DTU Chemistry

X-rays Aid Production of Industrial Enzymes

Wednesday 06 May 15



“The collaboration project has proven that the XRPD
technology can provide Novozymes with a molecular
insight into the complex biological process fluids.”

Sune Jakobsen,
Senior Manager,


The text is based on the scientific article published in the journal Acta Crystallographica.
Analysis of an enzyme produced by Novozymes in largescale as a detergent ingredient, confirms that X-ray powder diffraction (XRPD) is highly relevant for protein-producing industries.

When your shirt has a sauce stain the enzyme Savinase in your washing powder chops up the proteins in the stain. This is an important first step, which allows the water and other detergent components to remove the tricky substance. By doing so Savinase – with the scientific name Bacillus lentus subtilisin – also helps the environment and protects the climate, as before the application of enzymes to washing powder, such stains could only be washed away at high temperatures, leading to shorter life of the textiles and to higher energy consumption. Therefore it is good news that a technique nursed by Associate Professor Pernille Harris and her group at DTU Chemistry is able to aid in the everyday production of Savinase.

The technique X-ray powder diffraction (XRPD) allows for fast characterization of the product. Just like all other proteins, Savinase can assume a variety of crystal structures, so called polymorphs. Depending on the actual production conditions, the distribution of polymorphs will vary.

“The collaboration has proven that the XRPD technology can provide Novozymes with a molecular insight into the complex biological process fluids,” says Sune Jacobsen, Senior Manager at Novozymes – the world’s leading producer of industrial enzymes.

Know your precipitation
It takes about an hour to set up the analytic procedures, and you obtain the results right away.

“This is fast enough for use in everyday production,” says Industrial Postdoc Christian G. Frankær, who divides his time between DTU Chemistry and Novozymes.

Novozymes prefers to keep the details confidential on which exact distribution of Savinase polymorphs that would be ideal. But in general terms it can be stated that certain structures are better suited for the production flow than others. First of all the different structures correspond to different precipitation behavior.

“Controlling precipitation in the various steps in the production is key for Novozymes in order to run an efficient production. As precipitation can be beneficial at certain steps in the production the contrary is also true. In other words you want to control your precipitation, and getting the right distribution of polymorphs is a key feature,” explains Associate Professor Pernille Harris, DTU Chemistry. “The point is that we have been able to show that XRPD is a good practical tool in this context”.

XRPD is a standard method used in many types of industry. An example is characterization of the distribution of sand, clay and pebbles in soil for the building industry. However, characterization of protein structures is complicated as proteins are large molecules. Over the years, the group at DTU Chemistry has developed a number of software and analytical tools which has improved the accuracy of XRPD for protein characterization purposes greatly.

A highly representative method

Results from XRPD studies of Savinase have recently been published in the journal Acta Crystallographpica, the International Union of Crystallography. Christian Frankær, Pernille Harris, and Associate Professor Kenny Ståhl, all DTU Chemistry, co-authored with several Novozymes researchers and members of a group at University of York, UK.

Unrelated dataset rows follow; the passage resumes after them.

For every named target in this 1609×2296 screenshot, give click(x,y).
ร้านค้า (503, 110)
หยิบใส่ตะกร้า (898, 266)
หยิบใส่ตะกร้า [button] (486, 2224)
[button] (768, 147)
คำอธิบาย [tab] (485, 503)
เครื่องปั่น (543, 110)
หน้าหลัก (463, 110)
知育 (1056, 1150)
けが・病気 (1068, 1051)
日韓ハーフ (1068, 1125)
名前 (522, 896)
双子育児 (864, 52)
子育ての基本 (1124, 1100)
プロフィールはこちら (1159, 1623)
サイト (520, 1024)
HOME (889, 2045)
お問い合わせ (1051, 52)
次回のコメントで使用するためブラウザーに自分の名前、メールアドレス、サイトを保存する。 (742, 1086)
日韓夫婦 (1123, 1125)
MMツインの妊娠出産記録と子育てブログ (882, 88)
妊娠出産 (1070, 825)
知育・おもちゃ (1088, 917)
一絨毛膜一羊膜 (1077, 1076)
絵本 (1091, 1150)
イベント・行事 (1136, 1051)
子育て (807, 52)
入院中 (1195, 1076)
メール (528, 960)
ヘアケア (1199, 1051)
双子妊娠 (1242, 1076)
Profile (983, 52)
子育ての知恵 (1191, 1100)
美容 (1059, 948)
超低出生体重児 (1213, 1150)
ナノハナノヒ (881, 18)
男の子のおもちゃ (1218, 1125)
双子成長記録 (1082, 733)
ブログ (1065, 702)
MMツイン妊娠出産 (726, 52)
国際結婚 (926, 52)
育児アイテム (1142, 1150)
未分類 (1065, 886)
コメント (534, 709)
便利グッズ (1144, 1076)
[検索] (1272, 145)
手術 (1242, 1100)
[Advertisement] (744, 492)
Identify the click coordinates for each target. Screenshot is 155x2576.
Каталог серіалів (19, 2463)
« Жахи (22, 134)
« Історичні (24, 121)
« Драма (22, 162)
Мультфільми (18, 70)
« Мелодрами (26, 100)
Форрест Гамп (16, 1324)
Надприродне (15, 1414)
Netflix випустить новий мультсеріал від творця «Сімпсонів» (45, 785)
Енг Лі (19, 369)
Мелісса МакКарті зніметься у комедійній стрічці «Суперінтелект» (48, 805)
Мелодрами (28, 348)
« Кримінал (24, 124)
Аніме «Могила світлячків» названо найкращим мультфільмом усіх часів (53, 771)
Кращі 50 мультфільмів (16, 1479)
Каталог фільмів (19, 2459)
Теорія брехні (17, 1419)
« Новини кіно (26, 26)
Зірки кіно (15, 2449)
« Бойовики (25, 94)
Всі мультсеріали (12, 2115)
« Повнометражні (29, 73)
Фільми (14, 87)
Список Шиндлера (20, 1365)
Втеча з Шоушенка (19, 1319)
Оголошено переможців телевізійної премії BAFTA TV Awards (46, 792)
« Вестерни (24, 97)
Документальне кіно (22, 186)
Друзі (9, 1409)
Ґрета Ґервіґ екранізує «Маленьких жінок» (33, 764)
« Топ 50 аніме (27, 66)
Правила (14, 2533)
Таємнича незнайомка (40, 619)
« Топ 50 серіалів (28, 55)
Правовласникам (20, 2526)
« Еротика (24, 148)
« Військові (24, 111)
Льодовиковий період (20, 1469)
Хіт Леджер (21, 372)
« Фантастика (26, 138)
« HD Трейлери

“The article is a scientific landmark. We hope that it will spur further interest from industry,” Pernille Harris says. “What we have done on Savinase is equally relevant to all other proteins. Many other proteins are manufactured both by Danish and foreign companies, and this is generally believed to be a rising trend.”

For some years the prime technique for establishing the polymorphs of produced proteins has been single-crystal macromolecular crystallography (MX).

“MX will give you much more detailed information about the structure compared to XRPD. But MX will cost you a lot more time, it may also involve sending your samples to synchrotrons, and last but not least the results are probably not representative,” says Christian Frankær.

Relevant in optimizing production

The problem with MX is that it requires large crystals – as indicated by the phrase macromolecular. It is by no means given, that when you pick the largest crystals in your samples, you will get a representative picture.

Pernille Harris points to the example of diamonds, which are a polymorph of carbon.

“Suppose you want to characterize the content of your coal mine, and you do that by looking at a few diamonds found in the mine. Similarly, you can get a false picture, if you try to fine-tune the production of an enzyme based on characterization of the largest crystals.”

Pernille Harris and Christian G. Frankær admit that convincing industry about the attractive features of the method is not straight-forward.

“Industry is used to a development whereby science can help in looking at their products in ever finer detail. This is not the case here,” says Pernille Harris, elaborating:

“On the contrary, MX and other techniques can give you much better detailing. The point is that XRPD is relevant not so much to the R&D people in industry, but rather to the process development and production optimization people. It will give you fast results, which are fully representative for your product. In other words, you get information, which you can actually use to optimize your processes. Once this is realized, we hope to see several new joint projects.”